* _PROMPT_
Swap every "tab" for "pane" in the rows starting with the line with "Task: Open Gmail settings gear" and going on through the line with "will pyautogui.click(x=160, y=32).", leaving everything else unchanged.

* _WORKING DATA_

— start —

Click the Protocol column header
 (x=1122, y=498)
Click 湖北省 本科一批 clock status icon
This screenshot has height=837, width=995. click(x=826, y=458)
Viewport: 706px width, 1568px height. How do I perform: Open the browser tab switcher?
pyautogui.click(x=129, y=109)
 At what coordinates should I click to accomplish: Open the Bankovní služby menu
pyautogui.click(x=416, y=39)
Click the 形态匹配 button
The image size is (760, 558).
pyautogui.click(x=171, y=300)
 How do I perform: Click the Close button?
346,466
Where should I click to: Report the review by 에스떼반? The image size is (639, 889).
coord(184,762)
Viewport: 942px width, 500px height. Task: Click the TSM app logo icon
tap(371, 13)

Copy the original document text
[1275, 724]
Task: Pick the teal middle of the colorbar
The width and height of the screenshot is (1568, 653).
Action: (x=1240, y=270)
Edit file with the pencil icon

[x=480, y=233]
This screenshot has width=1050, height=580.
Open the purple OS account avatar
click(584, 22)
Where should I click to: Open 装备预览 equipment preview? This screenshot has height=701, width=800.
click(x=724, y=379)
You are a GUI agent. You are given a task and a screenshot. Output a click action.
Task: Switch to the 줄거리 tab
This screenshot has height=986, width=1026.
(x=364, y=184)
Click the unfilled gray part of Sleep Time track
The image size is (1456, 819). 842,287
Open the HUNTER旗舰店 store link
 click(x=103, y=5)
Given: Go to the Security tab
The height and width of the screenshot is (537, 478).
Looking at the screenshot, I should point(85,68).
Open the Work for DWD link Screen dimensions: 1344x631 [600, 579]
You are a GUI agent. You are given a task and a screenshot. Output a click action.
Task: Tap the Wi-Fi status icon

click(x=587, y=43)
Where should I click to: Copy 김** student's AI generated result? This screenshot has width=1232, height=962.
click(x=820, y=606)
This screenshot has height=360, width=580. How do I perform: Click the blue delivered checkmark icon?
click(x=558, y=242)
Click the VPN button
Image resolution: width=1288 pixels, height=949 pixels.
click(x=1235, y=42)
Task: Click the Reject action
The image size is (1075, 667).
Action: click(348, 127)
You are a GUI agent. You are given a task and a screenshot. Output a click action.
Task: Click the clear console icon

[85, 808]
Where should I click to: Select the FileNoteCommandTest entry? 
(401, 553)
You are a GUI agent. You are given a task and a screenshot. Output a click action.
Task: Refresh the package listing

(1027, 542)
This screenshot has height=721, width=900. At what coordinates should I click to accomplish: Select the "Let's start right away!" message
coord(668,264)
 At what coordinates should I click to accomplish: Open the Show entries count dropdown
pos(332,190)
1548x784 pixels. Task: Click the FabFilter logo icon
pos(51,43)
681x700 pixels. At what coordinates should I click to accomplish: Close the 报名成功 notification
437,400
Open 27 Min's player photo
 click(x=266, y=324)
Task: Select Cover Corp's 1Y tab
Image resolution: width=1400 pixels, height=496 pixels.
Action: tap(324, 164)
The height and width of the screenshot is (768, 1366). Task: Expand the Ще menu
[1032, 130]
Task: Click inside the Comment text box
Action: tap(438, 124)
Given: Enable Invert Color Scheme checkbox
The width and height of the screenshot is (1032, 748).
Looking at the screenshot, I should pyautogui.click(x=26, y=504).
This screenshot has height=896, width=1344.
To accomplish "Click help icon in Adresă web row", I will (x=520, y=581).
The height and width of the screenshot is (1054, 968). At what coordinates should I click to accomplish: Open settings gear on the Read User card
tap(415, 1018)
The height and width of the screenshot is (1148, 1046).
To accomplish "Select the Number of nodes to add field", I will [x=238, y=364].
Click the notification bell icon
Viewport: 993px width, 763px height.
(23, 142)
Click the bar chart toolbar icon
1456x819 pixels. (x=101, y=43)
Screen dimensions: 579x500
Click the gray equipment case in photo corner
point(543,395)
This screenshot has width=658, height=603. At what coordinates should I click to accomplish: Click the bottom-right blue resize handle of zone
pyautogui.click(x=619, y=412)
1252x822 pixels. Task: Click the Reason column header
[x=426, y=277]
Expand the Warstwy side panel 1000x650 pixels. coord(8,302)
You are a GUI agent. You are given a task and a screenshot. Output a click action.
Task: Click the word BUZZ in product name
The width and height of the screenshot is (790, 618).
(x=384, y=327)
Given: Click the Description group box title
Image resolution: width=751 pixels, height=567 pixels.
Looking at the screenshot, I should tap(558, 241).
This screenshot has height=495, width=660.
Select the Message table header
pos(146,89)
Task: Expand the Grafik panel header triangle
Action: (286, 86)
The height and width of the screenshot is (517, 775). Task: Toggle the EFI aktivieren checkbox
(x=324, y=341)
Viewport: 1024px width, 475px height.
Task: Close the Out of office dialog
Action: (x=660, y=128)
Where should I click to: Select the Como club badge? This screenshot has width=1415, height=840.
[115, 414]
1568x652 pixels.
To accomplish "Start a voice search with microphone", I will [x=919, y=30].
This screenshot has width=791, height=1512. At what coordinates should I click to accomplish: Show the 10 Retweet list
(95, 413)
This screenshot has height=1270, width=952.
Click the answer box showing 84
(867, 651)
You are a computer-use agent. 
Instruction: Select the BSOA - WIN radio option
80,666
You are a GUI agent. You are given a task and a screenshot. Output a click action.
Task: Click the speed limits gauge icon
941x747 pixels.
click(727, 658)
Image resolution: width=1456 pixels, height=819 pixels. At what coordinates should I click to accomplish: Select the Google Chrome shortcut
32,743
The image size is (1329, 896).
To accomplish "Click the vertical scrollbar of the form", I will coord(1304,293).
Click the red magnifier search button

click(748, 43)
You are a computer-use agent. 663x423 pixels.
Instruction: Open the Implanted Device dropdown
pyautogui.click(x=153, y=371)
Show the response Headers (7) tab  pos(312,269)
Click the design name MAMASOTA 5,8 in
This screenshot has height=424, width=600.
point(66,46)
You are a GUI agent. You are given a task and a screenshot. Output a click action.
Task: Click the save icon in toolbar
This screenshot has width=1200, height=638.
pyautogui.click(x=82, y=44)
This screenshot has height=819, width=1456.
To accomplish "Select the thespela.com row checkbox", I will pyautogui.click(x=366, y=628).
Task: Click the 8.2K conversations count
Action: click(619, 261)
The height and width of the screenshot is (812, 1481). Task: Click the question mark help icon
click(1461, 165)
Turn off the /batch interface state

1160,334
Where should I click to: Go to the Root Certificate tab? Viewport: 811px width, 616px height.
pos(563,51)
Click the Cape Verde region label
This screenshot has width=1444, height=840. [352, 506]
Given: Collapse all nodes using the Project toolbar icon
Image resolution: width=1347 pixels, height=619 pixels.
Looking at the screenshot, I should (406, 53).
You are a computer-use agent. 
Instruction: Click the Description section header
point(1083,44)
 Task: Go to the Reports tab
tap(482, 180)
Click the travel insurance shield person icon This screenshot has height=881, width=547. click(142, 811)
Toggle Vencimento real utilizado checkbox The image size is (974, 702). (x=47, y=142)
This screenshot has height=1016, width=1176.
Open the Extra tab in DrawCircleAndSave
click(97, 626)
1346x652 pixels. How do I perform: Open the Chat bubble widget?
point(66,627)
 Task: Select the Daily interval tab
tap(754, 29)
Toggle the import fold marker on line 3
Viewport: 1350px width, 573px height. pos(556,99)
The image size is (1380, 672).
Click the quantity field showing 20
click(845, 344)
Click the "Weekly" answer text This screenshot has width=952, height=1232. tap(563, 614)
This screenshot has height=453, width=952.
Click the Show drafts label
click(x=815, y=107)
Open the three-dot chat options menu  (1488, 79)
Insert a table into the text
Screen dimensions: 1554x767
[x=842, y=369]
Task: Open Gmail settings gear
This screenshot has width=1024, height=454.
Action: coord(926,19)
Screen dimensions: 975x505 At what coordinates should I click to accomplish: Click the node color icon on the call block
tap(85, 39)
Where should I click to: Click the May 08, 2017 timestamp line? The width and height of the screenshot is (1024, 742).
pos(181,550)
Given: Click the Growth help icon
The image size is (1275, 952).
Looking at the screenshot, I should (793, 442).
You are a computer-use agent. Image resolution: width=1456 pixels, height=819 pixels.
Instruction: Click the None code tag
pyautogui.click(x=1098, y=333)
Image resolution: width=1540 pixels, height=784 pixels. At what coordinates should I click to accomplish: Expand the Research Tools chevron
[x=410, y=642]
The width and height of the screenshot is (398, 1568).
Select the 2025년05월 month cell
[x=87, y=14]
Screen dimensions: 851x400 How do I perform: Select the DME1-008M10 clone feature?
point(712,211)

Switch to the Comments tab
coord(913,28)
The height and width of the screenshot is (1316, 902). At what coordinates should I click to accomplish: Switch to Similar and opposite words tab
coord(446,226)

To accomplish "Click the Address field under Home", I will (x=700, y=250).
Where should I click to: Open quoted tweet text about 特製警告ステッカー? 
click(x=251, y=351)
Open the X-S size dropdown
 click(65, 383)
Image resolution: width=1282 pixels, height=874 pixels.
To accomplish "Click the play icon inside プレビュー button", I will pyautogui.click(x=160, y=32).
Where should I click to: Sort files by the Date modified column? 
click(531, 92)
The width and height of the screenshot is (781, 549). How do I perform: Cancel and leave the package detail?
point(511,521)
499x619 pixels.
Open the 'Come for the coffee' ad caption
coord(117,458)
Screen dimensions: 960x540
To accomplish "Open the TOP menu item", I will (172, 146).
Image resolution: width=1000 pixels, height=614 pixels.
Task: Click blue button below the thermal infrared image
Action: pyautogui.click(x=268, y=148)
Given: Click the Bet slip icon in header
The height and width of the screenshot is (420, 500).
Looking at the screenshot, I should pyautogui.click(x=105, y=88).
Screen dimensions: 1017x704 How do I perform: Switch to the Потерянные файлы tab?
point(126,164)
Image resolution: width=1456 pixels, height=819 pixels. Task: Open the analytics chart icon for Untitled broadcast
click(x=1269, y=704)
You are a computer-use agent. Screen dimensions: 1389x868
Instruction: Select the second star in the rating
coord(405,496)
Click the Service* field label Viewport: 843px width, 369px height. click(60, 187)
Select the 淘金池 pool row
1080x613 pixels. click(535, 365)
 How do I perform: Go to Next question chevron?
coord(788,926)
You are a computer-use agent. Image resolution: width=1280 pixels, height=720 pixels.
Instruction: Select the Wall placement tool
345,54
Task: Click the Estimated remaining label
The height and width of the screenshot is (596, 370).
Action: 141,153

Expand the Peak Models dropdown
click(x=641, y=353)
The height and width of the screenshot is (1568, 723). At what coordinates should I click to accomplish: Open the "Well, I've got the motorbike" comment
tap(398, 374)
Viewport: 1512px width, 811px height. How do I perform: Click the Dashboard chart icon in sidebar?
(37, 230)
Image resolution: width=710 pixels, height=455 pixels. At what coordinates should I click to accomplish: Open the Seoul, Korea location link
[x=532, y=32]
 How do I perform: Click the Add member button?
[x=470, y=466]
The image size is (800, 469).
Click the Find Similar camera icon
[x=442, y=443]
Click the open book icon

— end —

* _ANSWER FOR THIS EXERCISE_
Task: Open Gmail settings gear
This screenshot has width=1024, height=454.
Action: coord(926,19)
Screen dimensions: 975x505 At what coordinates should I click to accomplish: Click the node color icon on the call block
tap(85, 39)
Where should I click to: Click the May 08, 2017 timestamp line? The width and height of the screenshot is (1024, 742).
pos(181,550)
Given: Click the Growth help icon
The image size is (1275, 952).
Looking at the screenshot, I should (793, 442).
You are a computer-use agent. Image resolution: width=1456 pixels, height=819 pixels.
Instruction: Click the None code tag
pyautogui.click(x=1098, y=333)
Image resolution: width=1540 pixels, height=784 pixels. At what coordinates should I click to accomplish: Expand the Research Tools chevron
[x=410, y=642]
The width and height of the screenshot is (398, 1568).
Select the 2025년05월 month cell
[x=87, y=14]
Screen dimensions: 851x400 How do I perform: Select the DME1-008M10 clone feature?
point(712,211)

Switch to the Comments pane
coord(913,28)
The height and width of the screenshot is (1316, 902). At what coordinates should I click to accomplish: Switch to Similar and opposite words pane
coord(446,226)

To accomplish "Click the Address field under Home", I will (x=700, y=250).
Where should I click to: Open quoted tweet text about 特製警告ステッカー? 
click(x=251, y=351)
Open the X-S size dropdown
 click(65, 383)
Image resolution: width=1282 pixels, height=874 pixels.
To accomplish "Click the play icon inside プレビュー button", I will pyautogui.click(x=160, y=32).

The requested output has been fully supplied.